Murali Krishna Ramanathan is een Principal Applied Scientist bij AWS AI Labs en mede-leider van AWS CodeWhisperer, een generatieve AI-aangedreven codeerpartner. Hij heeft een passie voor het bouwen van softwaretools en workflows die de productiviteit van ontwikkelaars helpen verbeteren. In het verleden bouwde hij Piranha, een geautomatiseerde refactoringtool om code te verwijderen vanwege verouderde feature-vlaggen, en leidde hij initiatieven voor codekwaliteit bij Uber Engineering. Hij ontving de Google Faculty Award (2015), de ACM SIGSOFT Distinguished Paper Award (ISSTA 2016) en de Maurice Halstead Award (Purdue 2006). Hij promoveerde in 2008 in computerwetenschappen aan de Purdue University.

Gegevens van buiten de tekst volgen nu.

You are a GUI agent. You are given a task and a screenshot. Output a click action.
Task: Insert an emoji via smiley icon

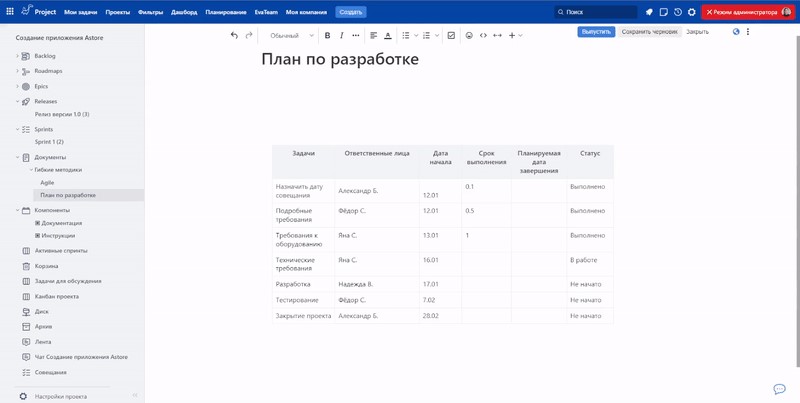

Ramesh Nallapati is een Senior Principal Applied Scientist bij AWS AI Labs en is mede-leider van CodeWhisperer, een generatieve AI-aangedreven codeerpartner, en Titan Large Language Models bij AWS. Zijn interesses liggen vooral op het gebied van natuurlijke taalverwerking en generatieve AI. In het verleden heeft Ramesh wetenschappelijk leiderschap geleverd bij het leveren van veel NLP-gebaseerde AWS-producten zoals Kendra, Quicksight Q en Contact Lens. Hij bekleedde onderzoeksfuncties bij Stanford, CMU en IBM Research, en behaalde zijn Ph.D. in Computerwetenschappen aan de Universiteit van Massachusetts Amherst in 2006.